Thursday, May 13, 2010

Drugs and Alcohol

I have a fascination with drug and alcohol addiction shows: Dr. Drew's Celebrity Rehab, Intervention, Drug Wars, and many other shows on MTV, VH1, and A&E. It goes beyond the idea that I am grateful that I am not any of these people, instead I think I'm just curious how I didn't end up as one of those people.
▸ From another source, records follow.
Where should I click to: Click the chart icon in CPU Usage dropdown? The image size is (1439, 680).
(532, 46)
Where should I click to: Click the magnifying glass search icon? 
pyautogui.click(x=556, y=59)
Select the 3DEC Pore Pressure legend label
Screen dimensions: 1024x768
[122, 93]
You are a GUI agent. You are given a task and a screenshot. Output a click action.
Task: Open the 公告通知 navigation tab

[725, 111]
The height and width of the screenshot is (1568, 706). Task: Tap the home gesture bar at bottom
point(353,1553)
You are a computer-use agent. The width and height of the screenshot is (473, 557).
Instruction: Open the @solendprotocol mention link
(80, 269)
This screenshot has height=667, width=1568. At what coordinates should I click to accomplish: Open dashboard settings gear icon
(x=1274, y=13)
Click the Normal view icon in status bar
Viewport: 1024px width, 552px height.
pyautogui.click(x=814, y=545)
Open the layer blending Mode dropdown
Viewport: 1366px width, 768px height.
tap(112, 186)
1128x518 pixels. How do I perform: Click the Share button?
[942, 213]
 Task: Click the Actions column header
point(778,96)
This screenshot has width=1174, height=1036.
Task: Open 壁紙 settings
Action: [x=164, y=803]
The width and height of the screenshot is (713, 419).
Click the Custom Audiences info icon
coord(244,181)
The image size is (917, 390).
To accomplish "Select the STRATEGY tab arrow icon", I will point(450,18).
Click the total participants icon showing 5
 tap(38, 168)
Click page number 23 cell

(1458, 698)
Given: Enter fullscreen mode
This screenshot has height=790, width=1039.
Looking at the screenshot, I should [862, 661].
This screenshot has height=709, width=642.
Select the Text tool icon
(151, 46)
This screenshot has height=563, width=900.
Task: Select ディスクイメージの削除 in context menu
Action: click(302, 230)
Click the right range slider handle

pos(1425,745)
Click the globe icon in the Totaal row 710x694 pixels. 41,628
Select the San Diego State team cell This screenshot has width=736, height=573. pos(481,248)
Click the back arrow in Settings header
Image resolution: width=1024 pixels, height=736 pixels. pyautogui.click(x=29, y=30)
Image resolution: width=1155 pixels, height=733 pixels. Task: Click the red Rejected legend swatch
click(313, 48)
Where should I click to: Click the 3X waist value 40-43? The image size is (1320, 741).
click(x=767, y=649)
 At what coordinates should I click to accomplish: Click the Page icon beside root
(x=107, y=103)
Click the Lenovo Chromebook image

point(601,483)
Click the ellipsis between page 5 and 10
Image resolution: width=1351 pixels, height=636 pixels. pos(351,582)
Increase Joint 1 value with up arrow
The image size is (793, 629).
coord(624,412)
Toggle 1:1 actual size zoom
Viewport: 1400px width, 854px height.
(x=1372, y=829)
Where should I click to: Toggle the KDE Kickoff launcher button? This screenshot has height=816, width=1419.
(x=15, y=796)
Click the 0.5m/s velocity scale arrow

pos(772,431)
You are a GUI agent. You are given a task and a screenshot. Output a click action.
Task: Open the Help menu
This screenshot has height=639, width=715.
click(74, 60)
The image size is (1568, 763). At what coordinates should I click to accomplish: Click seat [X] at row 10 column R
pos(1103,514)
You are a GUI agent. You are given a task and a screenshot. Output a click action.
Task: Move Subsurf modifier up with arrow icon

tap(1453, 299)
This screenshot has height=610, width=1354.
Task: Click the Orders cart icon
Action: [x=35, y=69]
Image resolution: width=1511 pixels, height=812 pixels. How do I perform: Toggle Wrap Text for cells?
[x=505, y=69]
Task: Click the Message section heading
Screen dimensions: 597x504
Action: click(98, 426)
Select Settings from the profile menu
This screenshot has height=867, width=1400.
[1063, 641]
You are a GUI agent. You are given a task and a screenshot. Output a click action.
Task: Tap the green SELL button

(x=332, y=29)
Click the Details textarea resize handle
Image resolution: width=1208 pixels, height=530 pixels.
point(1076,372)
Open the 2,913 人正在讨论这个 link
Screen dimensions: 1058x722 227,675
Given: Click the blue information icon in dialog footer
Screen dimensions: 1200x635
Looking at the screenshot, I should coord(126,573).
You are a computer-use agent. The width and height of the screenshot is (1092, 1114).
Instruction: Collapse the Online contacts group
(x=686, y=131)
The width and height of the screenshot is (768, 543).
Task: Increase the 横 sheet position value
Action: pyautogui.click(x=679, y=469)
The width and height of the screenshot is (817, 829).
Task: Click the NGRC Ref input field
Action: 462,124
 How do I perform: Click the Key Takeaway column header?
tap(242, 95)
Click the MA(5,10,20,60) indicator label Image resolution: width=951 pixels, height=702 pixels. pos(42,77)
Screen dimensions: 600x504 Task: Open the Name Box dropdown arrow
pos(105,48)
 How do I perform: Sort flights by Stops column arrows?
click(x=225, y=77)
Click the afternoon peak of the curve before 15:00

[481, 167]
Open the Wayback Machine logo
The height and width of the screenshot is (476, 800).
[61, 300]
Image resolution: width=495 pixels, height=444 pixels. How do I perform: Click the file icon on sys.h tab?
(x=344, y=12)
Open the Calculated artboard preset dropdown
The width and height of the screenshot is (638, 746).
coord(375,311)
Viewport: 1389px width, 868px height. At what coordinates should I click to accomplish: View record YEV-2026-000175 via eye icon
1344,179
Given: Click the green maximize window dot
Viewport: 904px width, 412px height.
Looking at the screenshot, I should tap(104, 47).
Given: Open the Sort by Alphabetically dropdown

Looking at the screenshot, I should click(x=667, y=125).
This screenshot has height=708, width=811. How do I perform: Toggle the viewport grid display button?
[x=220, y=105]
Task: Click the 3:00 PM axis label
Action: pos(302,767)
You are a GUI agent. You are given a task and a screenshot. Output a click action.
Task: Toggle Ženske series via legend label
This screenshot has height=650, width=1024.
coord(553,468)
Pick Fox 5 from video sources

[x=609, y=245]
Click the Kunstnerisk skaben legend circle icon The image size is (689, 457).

I grew up around people who abused drugs and/or alcohol. For some, alcohol had been a part of their daily lives for so long, it was the same as sipping water. These individuals did not see their drinking as excess or even unusual. For others, drugs were just a part of hanging out, enjoying themselves. It wasn't an "issue" in their eyes because it was just a part of partying. Others used drugs/alcohol as a stress reliever, a way to chill before work/school, after a particularly tough argument, or to relieve tension after a long day. 

So now, when I watch those shows it reminds me of what used to be "normal" in my life. Though it was normal, I didn't like it.  I didn't believe that was how people ought to behave day-in-and-day-out. Watching the behaviors friends and family members while they were under the influence scared me. It scared me because I didn't like their lack of self-control; I worried what they would do to themselves, others, or me; and I was frightened because the thought of letting go alongside of them was exciting. I wanted to let go with them, but was scared that once I  went down that path, I would not be able to control myself. And because I had been able to watch the withdrawals, the sickness, the hangovers -- I had had the conscious experience of understanding how drugs and alcohol could cause dire conseuqnces if used to deal with my issues.  I didn't do any binge drinking, have wild parties, or do drugs while in college. I had a lot of other things on my mind back then. 

In 2005, I had a new year's resolution to find out what drinking was all about. One year to be able to let go, drink to excess, take shots, mix drinks, try all different types of liquors, liquors, and wine. And by the end of that year, while I did have a blast, I realized that it wasn't for me. There were weekends when I was so incredibly hung over on Sunday, sunlight was painful. I recall a friend having to walk me around the block at 4 in the morning to sober me up. I was carried out of a dance club at 4am by a friend because it had closed, yet I wasn't ready to go home. In none of those cases was I violent or belligerent, but looking back it is embarrassing. It was also embarrassing that I couldn't always remember all of the details of the prior day. I certainly learned how easy it is to slip into that mode of escapism and had I not learned how to cope earlier in life in other ways, maybe drinking to excess more regularly would have been an option. 



Today, there's enough alcohol in my house to knock out a large elephant, yet it just sits there gathering dust. Seeing as Chris and I don't generally drink. Now, I don't mind having a drink with friends. I'll go to a karaoke bar in San Diego, have a few shots with my friends, and enjoy taking pictures of everyone singing. I'll go to a dance club and have a few drinks, but by the middle of the night, will be enjoying the glasses of water more than the alcohol as I tire from all of the grooving on the dance floor. Even while here in London, I'm having a good time hanging out at the pub with folks sipping on my "vodka and orange." Basically, alcohol and I have developed a positive relationship where neither of us abuses the other. And I'm happy that my friends don't have cause to turn me in to Intervention; though I am concerned I'm be outted for a Bad Fashion show. ;)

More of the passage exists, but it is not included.